The part of the budget I'm focused on in this post is the proposal for the Department of Justice, and specifically the Civil Rights Division.  On this blog, Chiraag Bains has already identified seven significant ways the budget will transform the Civil Rights Division.  I wanted to draw some parallels between the budget for the Civil Rights Division and what we have already seen from this administration and its supporters. 

Joshua Matz and I have written some on this blog (and I’ve written some on my own) about what conservative activists wanted to do to DOJ’s Civil Rights Division.  A letter to Attorney General Jeff Sessions, as well as some of Sessions’ actions, revealed a desire to have DOJ stop enforcing many of the statutes that prohibit different kinds of discrimination on the basis of sex, or race.  The letter (and subsequent actions) also revealed a desire to have the Division stop using statutes and regulations to protect LGBTQ individuals from discrimination as well.

The budget for DOJ’s Civil Rights Division certainly does some of that.  For example, the budget indicates that among the Division’s priorities is that the Division will:

continue to work collaboratively with the Department of Education’s Office of Civil Rights to review regulatory materials.”

What that means is this:  The Civil Rights Division will make it its business to rescind guidance documents and regulations that expanded protections against discrimination, such as the Obama-era guidance letter that explained why schools are required to allow transgender students to use the bathroom that corresponds with the students’ gender identity.

The budget also indicates the Department will:

continue to prioritize the review of approximately 170 longstanding consent decrees.”

Another translation: The Civil Rights Division will undo consent decrees that required federal supervision of jurisdictions (including local police departments) that had a history of discrimination, or a pattern of civil rights violations.

Perhaps to help the Division in not enforcing various civil rights protections, the budget proposes a decrease of 121 positions from fiscal year 2017 (including 14 fewer attorneys).  The administration also appears to be scaling down civil rights efforts within other agencies.

The budget is also notable for what it omits. Among the priorities of the Division are combating human trafficking and protecting the rights of servicemembers and veterans.  Those are worthy endeavors.  Prosecuting hate crimes also gets a shout out.

But there is literally no other mention of DOJ doing anything about discrimination on the basis of race. The budget for DOJ’s Civil Rights Division and its priorities also omit any reference to discrimination on the basis of sex (which I guess is unsurprising given that Jeff Sessions doesn’t believe that discrimination on the basis of sex exists today, notwithstanding the administration’s limiting health care servicesfor women).  It makes no mention of discrimination against persons with disabilities.  And it says nothing about police violence, much less racialized police violence.

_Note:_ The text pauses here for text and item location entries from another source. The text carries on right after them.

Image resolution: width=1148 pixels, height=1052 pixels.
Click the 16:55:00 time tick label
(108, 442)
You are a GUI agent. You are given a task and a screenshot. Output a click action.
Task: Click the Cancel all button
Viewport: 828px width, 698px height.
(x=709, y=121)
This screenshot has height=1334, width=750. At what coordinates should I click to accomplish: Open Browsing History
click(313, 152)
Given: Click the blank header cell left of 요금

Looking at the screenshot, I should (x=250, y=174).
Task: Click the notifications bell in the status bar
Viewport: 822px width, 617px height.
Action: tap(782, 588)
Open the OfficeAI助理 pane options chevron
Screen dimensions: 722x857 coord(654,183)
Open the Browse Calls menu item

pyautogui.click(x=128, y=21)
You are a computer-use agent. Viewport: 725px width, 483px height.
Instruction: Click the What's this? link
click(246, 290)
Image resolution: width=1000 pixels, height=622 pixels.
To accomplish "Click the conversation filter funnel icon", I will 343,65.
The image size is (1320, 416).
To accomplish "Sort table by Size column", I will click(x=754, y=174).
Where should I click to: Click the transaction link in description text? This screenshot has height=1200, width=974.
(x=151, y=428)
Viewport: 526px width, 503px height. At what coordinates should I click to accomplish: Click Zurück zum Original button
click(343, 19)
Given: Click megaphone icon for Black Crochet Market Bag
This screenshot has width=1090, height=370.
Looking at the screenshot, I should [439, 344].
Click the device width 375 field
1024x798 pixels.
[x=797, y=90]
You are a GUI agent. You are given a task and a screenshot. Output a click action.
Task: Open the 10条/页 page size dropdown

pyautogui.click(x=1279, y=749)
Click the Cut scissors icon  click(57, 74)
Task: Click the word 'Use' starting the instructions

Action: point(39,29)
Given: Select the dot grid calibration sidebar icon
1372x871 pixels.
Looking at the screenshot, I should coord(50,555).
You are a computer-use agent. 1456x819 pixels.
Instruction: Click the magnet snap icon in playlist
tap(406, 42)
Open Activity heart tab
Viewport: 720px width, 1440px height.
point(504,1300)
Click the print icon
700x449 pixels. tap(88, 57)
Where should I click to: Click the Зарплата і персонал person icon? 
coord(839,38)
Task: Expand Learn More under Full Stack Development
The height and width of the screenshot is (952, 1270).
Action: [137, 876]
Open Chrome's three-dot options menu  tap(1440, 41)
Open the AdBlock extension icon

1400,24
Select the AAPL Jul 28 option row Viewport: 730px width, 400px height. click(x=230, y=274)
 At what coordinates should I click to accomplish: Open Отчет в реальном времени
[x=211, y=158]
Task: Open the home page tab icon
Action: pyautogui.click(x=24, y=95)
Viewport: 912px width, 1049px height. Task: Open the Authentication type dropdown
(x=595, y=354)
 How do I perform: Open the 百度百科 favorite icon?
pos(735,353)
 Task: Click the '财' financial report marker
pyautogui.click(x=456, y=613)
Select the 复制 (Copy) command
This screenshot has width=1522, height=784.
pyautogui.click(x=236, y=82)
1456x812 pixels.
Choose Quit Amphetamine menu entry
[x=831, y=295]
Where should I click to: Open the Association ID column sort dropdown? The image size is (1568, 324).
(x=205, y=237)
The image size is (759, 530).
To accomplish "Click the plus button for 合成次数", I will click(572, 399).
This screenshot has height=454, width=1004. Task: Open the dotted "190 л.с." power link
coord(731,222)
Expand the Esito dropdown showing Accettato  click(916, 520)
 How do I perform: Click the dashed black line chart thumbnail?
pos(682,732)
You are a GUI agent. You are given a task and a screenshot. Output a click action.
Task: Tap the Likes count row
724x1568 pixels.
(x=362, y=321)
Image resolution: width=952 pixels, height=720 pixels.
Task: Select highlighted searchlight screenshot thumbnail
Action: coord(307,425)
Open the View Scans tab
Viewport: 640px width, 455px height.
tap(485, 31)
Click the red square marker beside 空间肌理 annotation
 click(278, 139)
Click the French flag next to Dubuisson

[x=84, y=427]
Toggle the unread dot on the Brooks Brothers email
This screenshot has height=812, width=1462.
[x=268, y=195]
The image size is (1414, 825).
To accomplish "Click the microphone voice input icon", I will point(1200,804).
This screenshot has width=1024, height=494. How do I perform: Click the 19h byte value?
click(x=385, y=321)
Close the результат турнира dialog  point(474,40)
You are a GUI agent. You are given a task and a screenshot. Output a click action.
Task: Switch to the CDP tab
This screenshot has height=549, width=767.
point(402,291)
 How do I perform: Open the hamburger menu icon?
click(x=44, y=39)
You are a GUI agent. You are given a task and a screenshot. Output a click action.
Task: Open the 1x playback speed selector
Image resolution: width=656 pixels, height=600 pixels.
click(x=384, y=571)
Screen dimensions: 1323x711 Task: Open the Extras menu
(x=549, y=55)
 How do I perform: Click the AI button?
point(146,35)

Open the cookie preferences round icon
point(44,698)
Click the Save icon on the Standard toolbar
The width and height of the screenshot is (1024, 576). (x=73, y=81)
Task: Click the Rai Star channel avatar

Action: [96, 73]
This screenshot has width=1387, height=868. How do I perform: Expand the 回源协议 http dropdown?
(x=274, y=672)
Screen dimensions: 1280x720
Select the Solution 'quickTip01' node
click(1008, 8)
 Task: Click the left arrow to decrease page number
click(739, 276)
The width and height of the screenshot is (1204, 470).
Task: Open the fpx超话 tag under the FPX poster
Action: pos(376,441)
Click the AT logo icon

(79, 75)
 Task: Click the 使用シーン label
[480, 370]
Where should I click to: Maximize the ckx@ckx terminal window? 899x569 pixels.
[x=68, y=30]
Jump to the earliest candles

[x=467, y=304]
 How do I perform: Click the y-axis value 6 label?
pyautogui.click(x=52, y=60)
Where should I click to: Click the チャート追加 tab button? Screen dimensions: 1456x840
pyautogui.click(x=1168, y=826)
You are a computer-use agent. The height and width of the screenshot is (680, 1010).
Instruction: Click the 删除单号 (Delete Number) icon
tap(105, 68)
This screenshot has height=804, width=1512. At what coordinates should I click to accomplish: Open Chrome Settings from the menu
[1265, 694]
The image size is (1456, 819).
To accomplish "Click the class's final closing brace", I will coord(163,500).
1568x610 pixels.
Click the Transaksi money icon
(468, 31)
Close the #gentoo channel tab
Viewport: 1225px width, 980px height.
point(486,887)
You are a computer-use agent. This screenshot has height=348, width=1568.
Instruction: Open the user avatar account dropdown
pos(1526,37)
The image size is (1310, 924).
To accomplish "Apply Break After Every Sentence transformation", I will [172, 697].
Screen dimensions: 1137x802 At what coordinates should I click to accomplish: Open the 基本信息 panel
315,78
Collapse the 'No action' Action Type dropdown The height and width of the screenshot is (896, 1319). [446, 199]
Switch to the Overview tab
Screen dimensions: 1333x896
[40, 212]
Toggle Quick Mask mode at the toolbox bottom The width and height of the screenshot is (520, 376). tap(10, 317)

The budget also, in keeping with the conservative activists' letter to Sessions, attempts to all lives matter voting discrimination.  It notes that the Department will safeguard voting rights for “all Americans,” with no reference to the racialized effects of recent voting restrictions and voter suppression.

When Joshua and I wrote about the plans for DOJ’s Civil Rights Division, we also highlighted how the conservative activists’ letter seemed to want to use DOJ’s Civil Rights Division as a sword for discrimination—specifically, by using DOJ to disenfranchise individuals and suppress the vote.  The Trump budget reveals another way in which conservative activists plan to use DOJ’s Civil Rights Division—to fuel anti-immigrant sentiment.  The budget proposes to:

"Prioritize enforcement of the Immigration and Nationality Act to ensure that companies do not discriminate against U.S. workers in favor of foreign visa holders."

Somehow DOJ’s Civil Rights Division ended up getting roped into the Trump administration’s “America First!” agenda. This particular priority suggests that DOJ’s Civil Rights Division will now be charged with sounding the alarm bell over American citizens losing their jobs to persons with foreign visas.  So while DOJ’s Civil Rights Division used to be charged with protecting minorities and historically disadvantaged groups from discrimination, it will now foment anti-foreign and anti-immigrant sentiment.

In that respect, the priorities for the Civil Rights Division are of a piece with the administration’s creation of the Victims of Immigrant Crime Engagement (VOICE) Office.  As Helen Klein Murillo and I wrote, VOICE is an office within DHS that was created to publicize crime by immigrants.  Whereas VOICE is designed to stoke fears that unauthorized immigrants are dangerous and bad, DOJ’s Civil Rights Division is now structured to stoke fears that authorized immigrants are taking your jobs.    

In some respects, this use of DOJ’s Civil Rights Division is unsurprising.  During the campaign (and afterwards), some commentary has explained Trump voters’ motivations in terms of “economic anxiety”—a concern for job prospects, economic security, and economic mobility.  Those are very real concerns, and economic inequality poses a serious challenge to American democracy.  (Read Ganesh Sitaraman’s book, The Crisis of the Middle-Class Constitution, if you’re interested in that part of the issue.)

But Trump’s rhetoric about making America great again was never just limited to bringing back jobs or making America as a whole prosper.  (Compare Trump's rhetoric to Paul Wellstone's frequent rallying cry that "We all do better when we all do better.")  Trump's rhetoric was fused with a claim (sometimes explicit, other times implicit) about who is to blame for that economic anxiety.  The budget for the Trump DOJ’s Civil Rights Division makes that perfectly clear.